Restoran Thailand, entah mengapa dia harus memilih tempat ini. Tempat dimana pertama kali kita makan bersama, tempat dimana pertama kali dia menyatakan cintanya, tempat dimana pertama kali pula aku melukai perasaannya.
Aah Grace, begitu bodohnya diriku kala itu. Menyakiti seseorang sebaik dan selembut dia. Tapi begitulah, perasaan kadang tidak bisa untuk diarahkan. Dan mungkin, tempat ini pula yang akan kembali menjadi tempatku mengecewakannya.

"Grace.. are you ok?" Ucapannya mengejutkanku dan menarik fantasiku kembali ke kesadaranku dari kenangan beberapa bulan lalu.
"Ah ya, im ok. Sorry." Ucapku lirih.
"It's ok, gak perlu minta maaf. Apa kamu sedang ada masalah?" Tanyanya kemudian.
"Nope, mungkin aku sedikit kelelahan" Aku mencoba menutupi keterkejutanku dengan senyuman.
"So Sorry kalau ajakanku ini menyita waktu istirahatmu."
Ada nada bersalah dari kalimat yang diucapkannya, membuat diriku sedikit merasa bersalah pula.
"Tidak Andy, aku baik-baik saja." Ucapku, berusaha meyakinkannya bahwa aku baik-baik saja, kecuali fikiranku yang memang dalam kondisi tidak stabil. Terbawa elegi masa silam.

Entah mengapa, aku merasa gugup saat senyumnya kembali merekah. Akhirnya, kupalingkan pandanganku kesekeliling, berusaha menghindari tatapan matanya yang tajam mengarah padaku. Seolah ingin mengintip isi dalam otakku melaluinya. Dan saat itu aku baru menyadari, seperti biasa, puluhan pasang mata tengah mengawasi kami. Menatap aneh kearahku dan dia. Mungkin karena hanya akulah satu-satunya pengunjung disitu yang tidak berkulit putih dengan kedua mata sipit seperti mereka, termasuk Andy. Ya, ternyata memang hanya akulah pengunjung Indonesia di restoran ini saat itu.

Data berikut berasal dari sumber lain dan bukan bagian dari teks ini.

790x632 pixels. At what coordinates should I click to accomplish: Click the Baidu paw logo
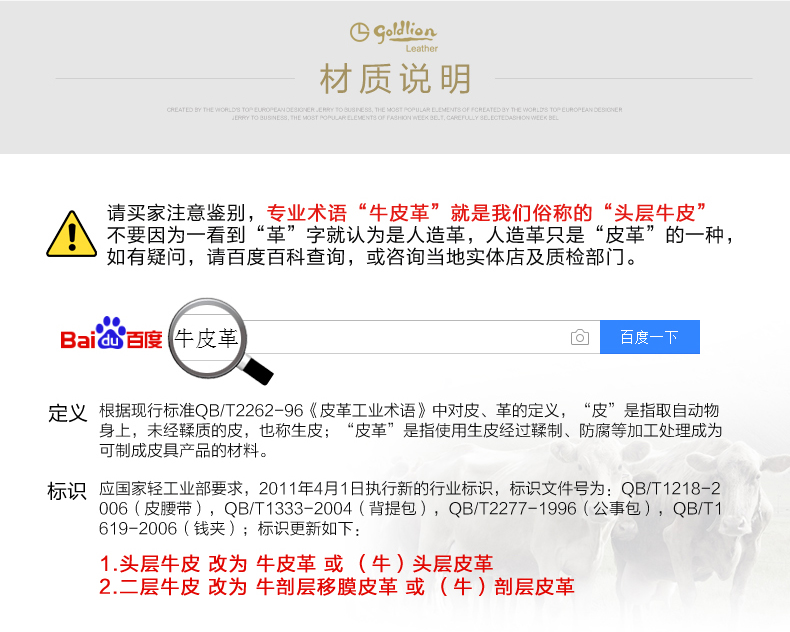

Seolah dia tahu apa yang tengah aku fikirkan, digenggamnya tanganku yang sudah mendingin. Mungkin karena suhu di ruangan tersebut, mungkin pula karena suasana hatiku yang sudah diliputi rasa "minder".
 Perlahan, aku merasakan hangat dan kenyamanan dari telapak tangannya yang bertengger dipunggung tanganku. Seolah ada sesuatu, entah apa itu, yang dialirkan olehnya melalui telapak tangannya. Aku kembali menatapnya, dan kembali pula kutemukan senyuman itu. Oh Tuhan, apa yang tengah terjadi padaku. Minder, malu, deg-degan dan entah apa lagi yang menyatu dan berkecamuk di dalam hatiku.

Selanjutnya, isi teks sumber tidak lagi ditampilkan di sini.